SoftBank initially launched the vehicle – also known as SoftBank Innovation Fund – under the auspices of group chief operating officer Marcelo Claure in 2019 with a $2bn capital allocation and a $5bn target for its close.
The unit added a $3bn second fund in September 2021, by which time it had built a portfolio including Kavak, the Mexico-based used automotive marketplace most recently valued at $8.7bn, and Brazil-based online real estate portal QuintoAndar, which last raised cash at a $5.1bn valuation.
Claure, however, left the company in January this year, with contemporary reports claiming he had favoured spinning out the fund, only to be overruled by SoftBank chairman and CEO Masayoshi Son.
Reports last week suggested SoftBank is preparing to reduce the velocity of its corporate venturing investment after a fervent first quarter that took place amidst a downturn in public market valuations.
SoftBank is set to remain the majority investor in Upload Ventures, which will invest about $100m per year in companies once the spinoff process is complete, an event expected to take place by the end of this month according to Bloomberg.

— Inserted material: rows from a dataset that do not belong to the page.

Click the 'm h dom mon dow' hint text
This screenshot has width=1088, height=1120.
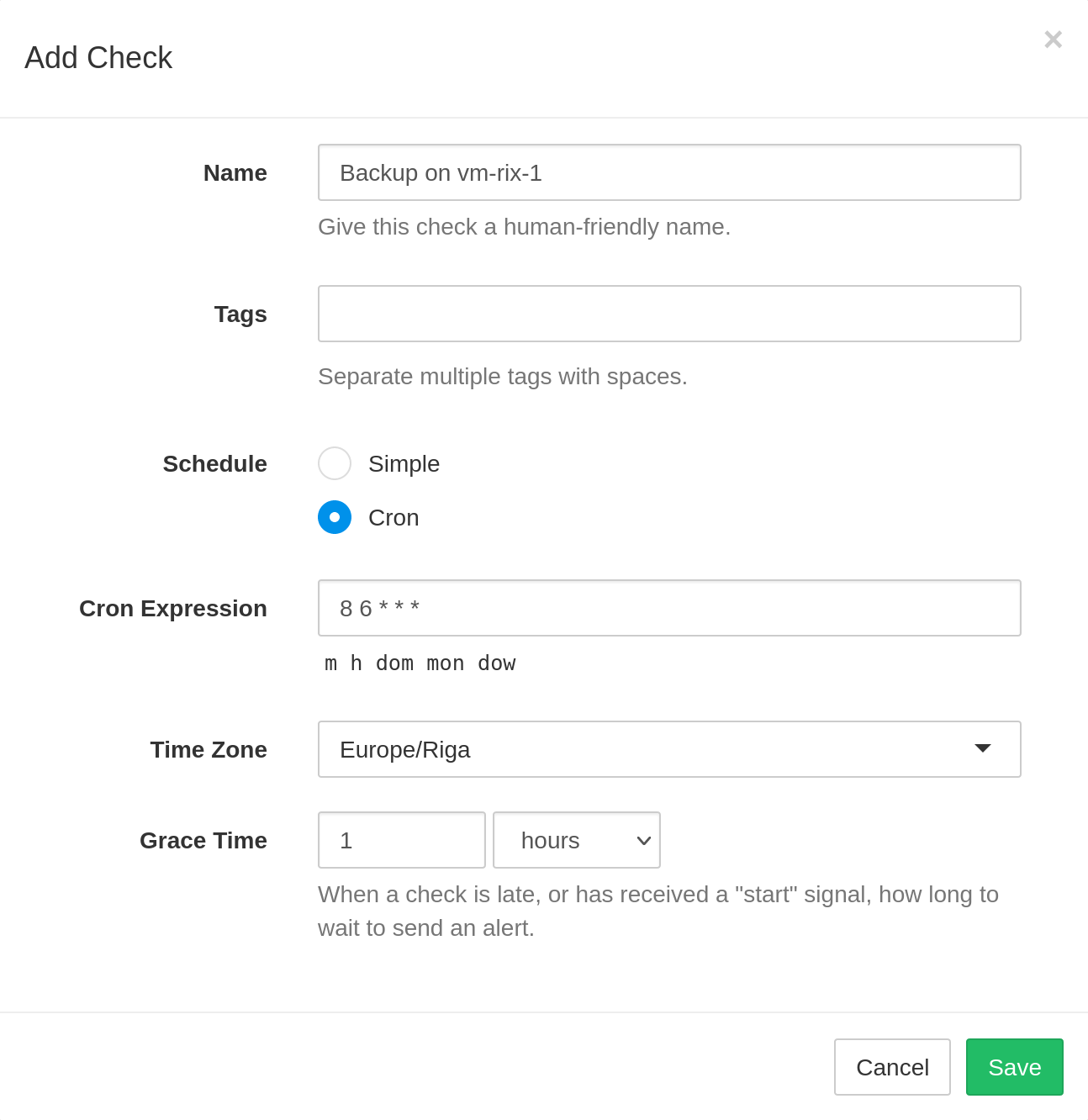[420, 663]
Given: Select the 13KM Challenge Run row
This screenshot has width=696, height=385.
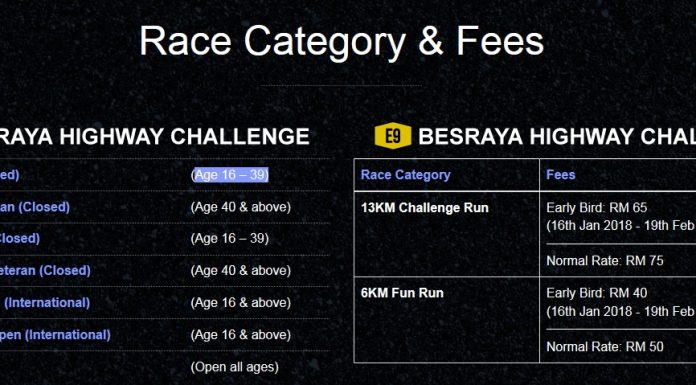Looking at the screenshot, I should tap(525, 234).
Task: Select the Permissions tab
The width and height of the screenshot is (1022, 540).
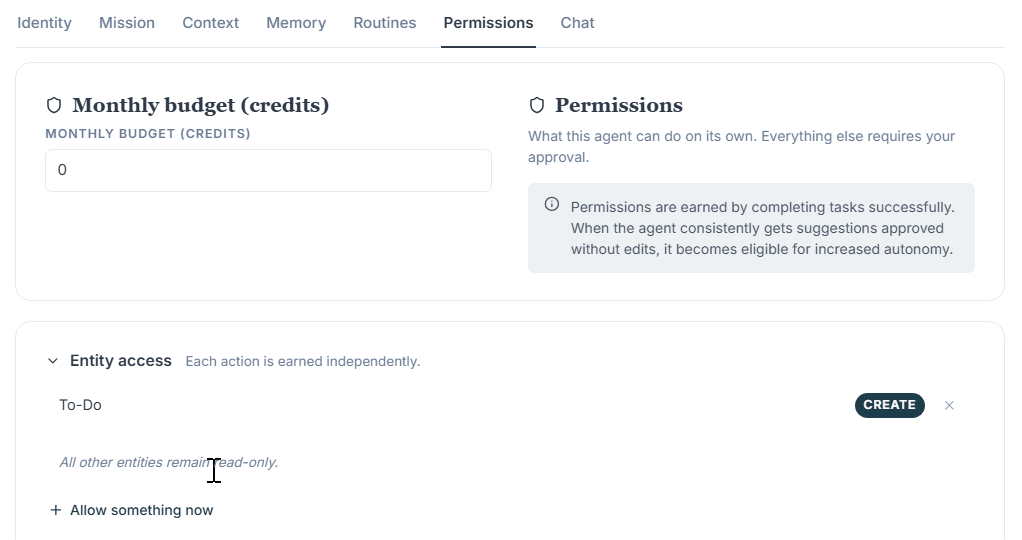Action: coord(488,23)
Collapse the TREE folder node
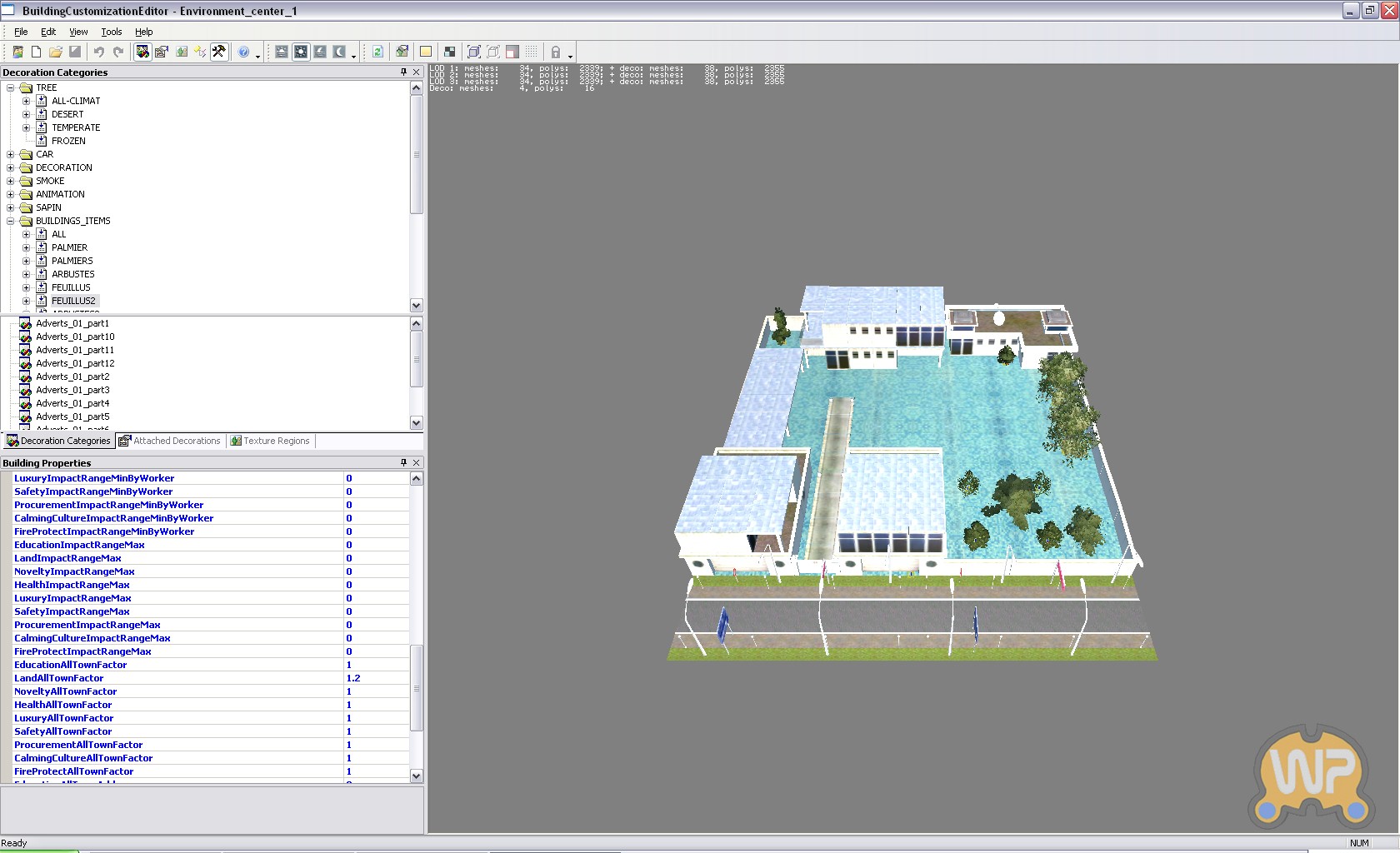1400x853 pixels. point(11,87)
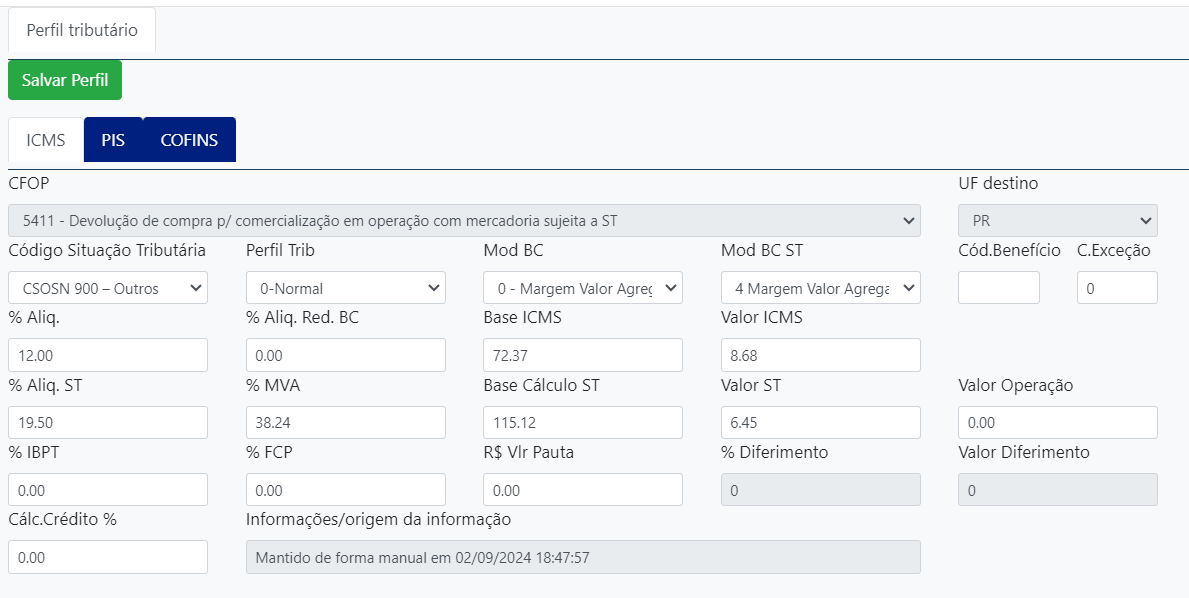Expand the Perfil Trib dropdown
1189x598 pixels.
pos(345,288)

The fund will be overseen by managing partners Rodrigo Baer and Marco Camhaji with venture partner Norberto Giangrande. The first two joined SoftBank in the second half of 2021 to work under Claure on Latin American deals while Giangrande has ample experience as an angel investor.
Camhaji had been in a business development role at e-commerce group Amazon before being hired, having also spent a three-year stint at venture capital firm Redpoint eVentures between 2013 and 2016. Baer meanwhile joined directly from Redpoint eVentures where he had been a partner.
The managing partners will head up a 12-person team and Upload Ventures will retain the Latin America fund’s existing portfolio while favouring more early-stage deals. Other unicorns in that portfolio include based digital bank Ualá, online finance provider Creditas and payment card reader producer Clip.
SoftBank is merely the most recent corporate to spin off an internal investment vehicle, with some of the larger examples from recent years including NGP Capital (from communications equipment maker Nokia), Sapphire Ventures (from enterprise software producer SAP) and Propel (from banking firm BBVA).
However, the move is a blow to the wider Latin America startup community as SoftBank had been the largest corporate investor in the region by some distance, and may well make it trickier for growth-stage companies to raise significant funding without moving to more economically developed nations such as the United States.